(Beginning of Data for this task)

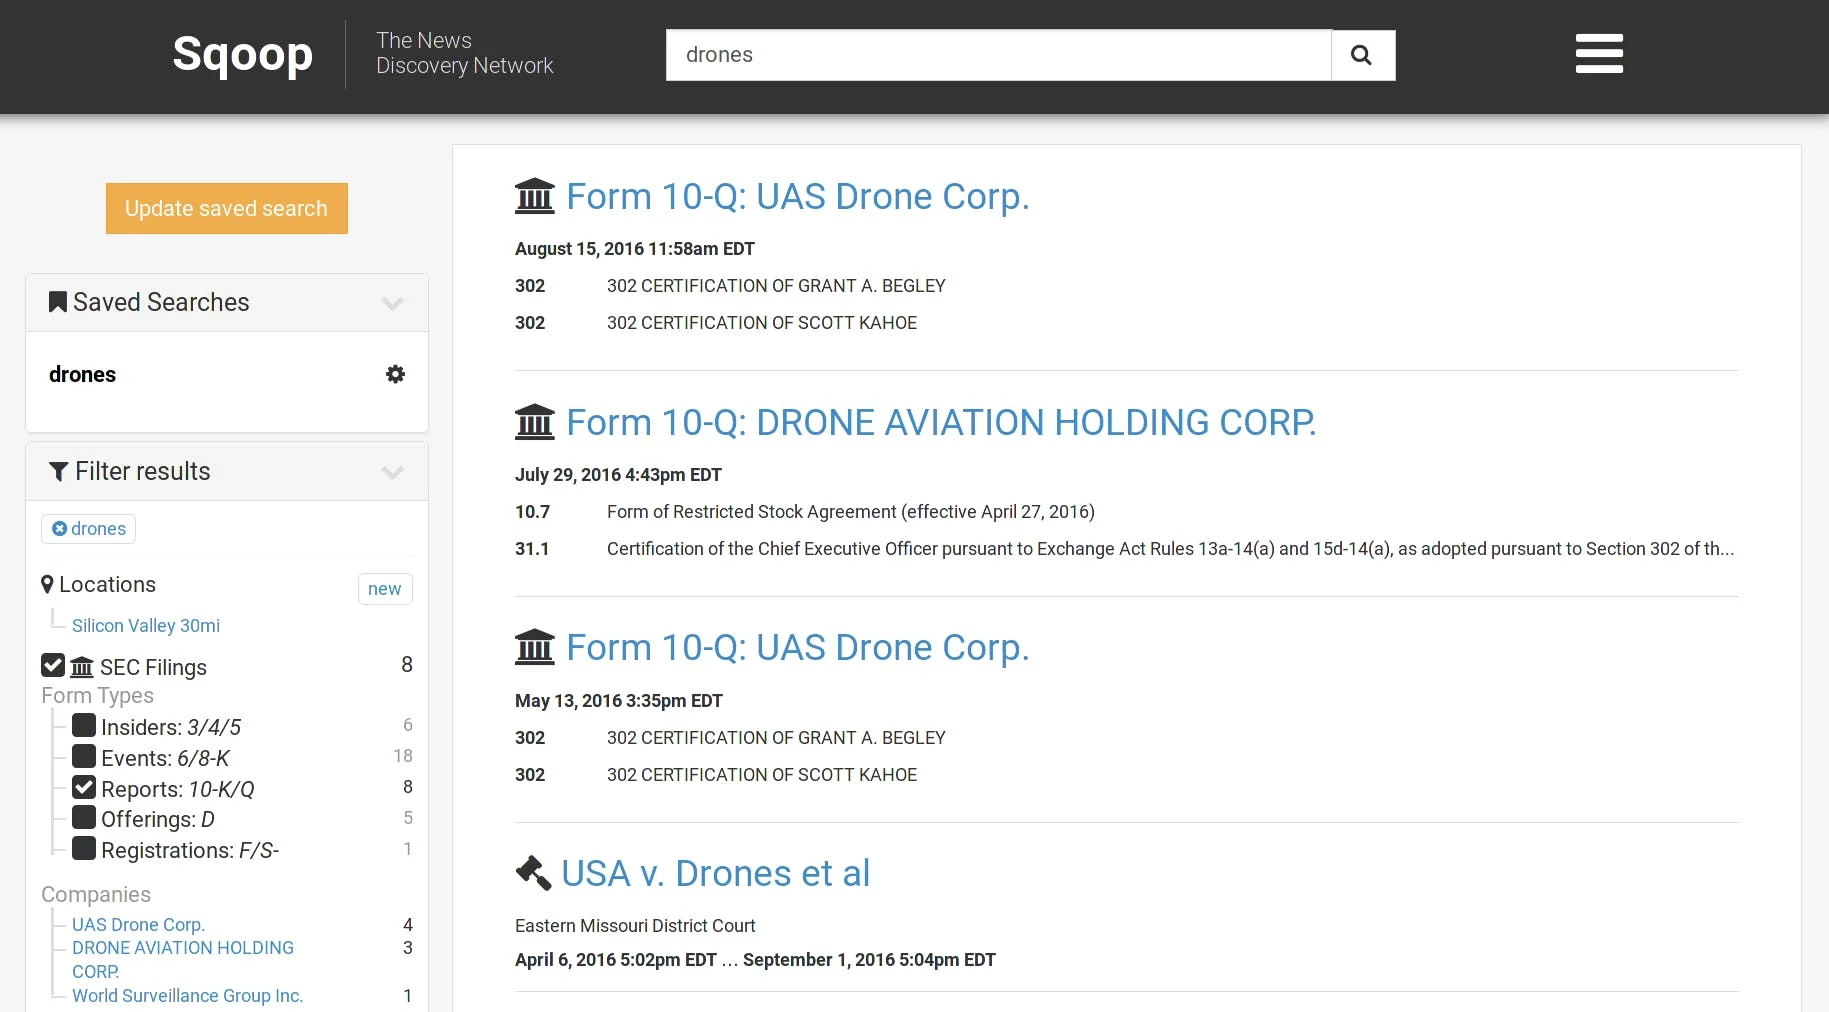Click the funnel icon in Filter results
This screenshot has height=1012, width=1829.
(59, 472)
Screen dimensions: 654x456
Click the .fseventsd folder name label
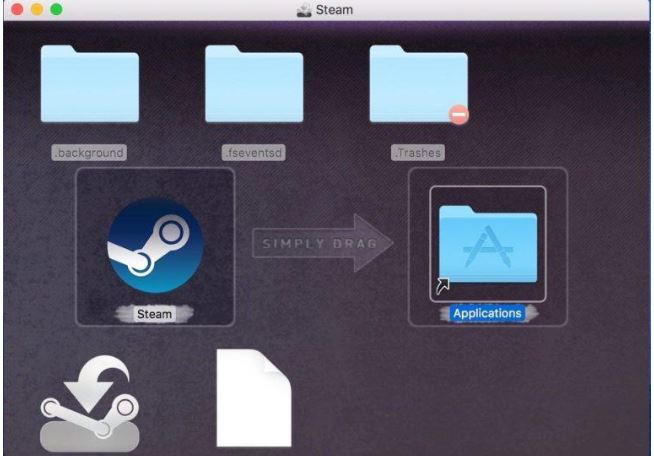pos(254,153)
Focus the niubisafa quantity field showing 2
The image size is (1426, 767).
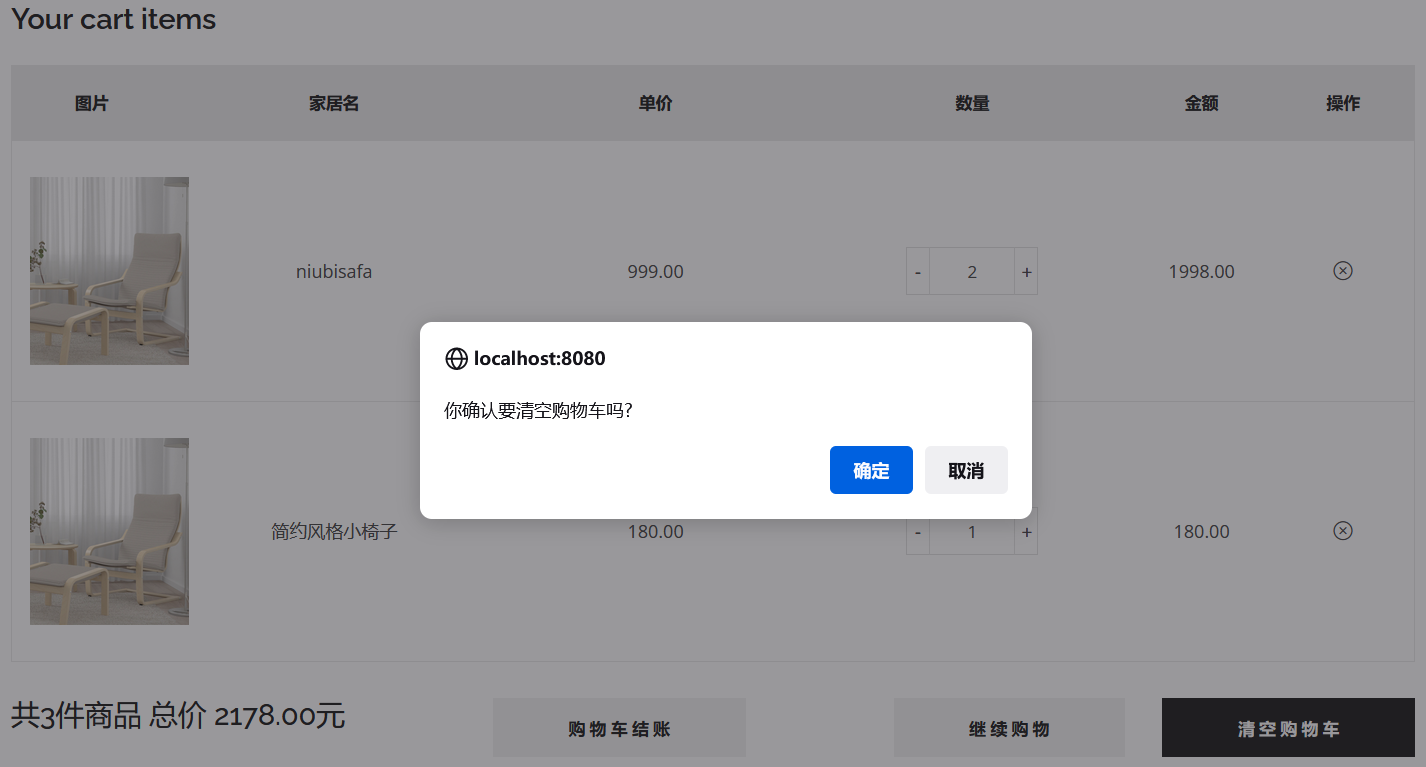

(End of Data for this task)

Problem: Write out, word for word, the line containing "Screen dimensions: 654x456" and each line after it to the end of the data, and nothing more. Drop the pictures.

Finished task:
Screen dimensions: 654x456
Click the .fseventsd folder name label
pos(254,153)
Focus the niubisafa quantity field showing 2
The image size is (1426, 767).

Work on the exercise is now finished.